This is where the competitive dynamics play out. Your passage is sitting next to three to six competitor passages. The LLM reads all of them and decides which facts to include in its response and which sources to attribute them to.

67% of ChatGPT’s top 1,000 cited pages are “dead citations” like Wikipedia, app stores, and homepages that brands can’t displace, according to research cited by Security Boulevard in February 2026.

The competition for the remaining citable positions is intense. Your passage needs to contain a fact that the other passages in the context window don’t.

What you control: Whether your passage contains a unique data point, proprietary insight, or comparison table that competitors lack. This is the Depth dimension in GEO scoring: does your content say something the other sources don’t?

Stage 6: Response Generation

The LLM synthesizes an answer from the assembled context. It doesn’t copy any single source verbatim. It reads all the passages, understands the concepts, and writes a new response that combines information from multiple sources.

This is why content structure matters more than prose quality. The LLM isn’t evaluating your writing style. It’s extracting facts: names, numbers, comparisons, definitions. A beautifully written paragraph with no specific claims produces nothing the LLM can use. A plainly written paragraph with a specific stat, a named source, and a clear definition gives the LLM a building block for its response.

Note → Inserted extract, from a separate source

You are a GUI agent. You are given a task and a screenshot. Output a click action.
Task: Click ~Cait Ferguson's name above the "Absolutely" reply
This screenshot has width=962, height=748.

What you control: Whether your content contains extractable facts (not just opinions or commentary). Whether those facts are structured as clear claims with attribution.

Stage 7: Citation Assignment

The LLM decides which sources to cite. Not every source in the context window gets a citation. ChatGPT only cites 15% of the pages it retrieves, according to AirOps’ March 2026 analysis. The citation decision is the final filter.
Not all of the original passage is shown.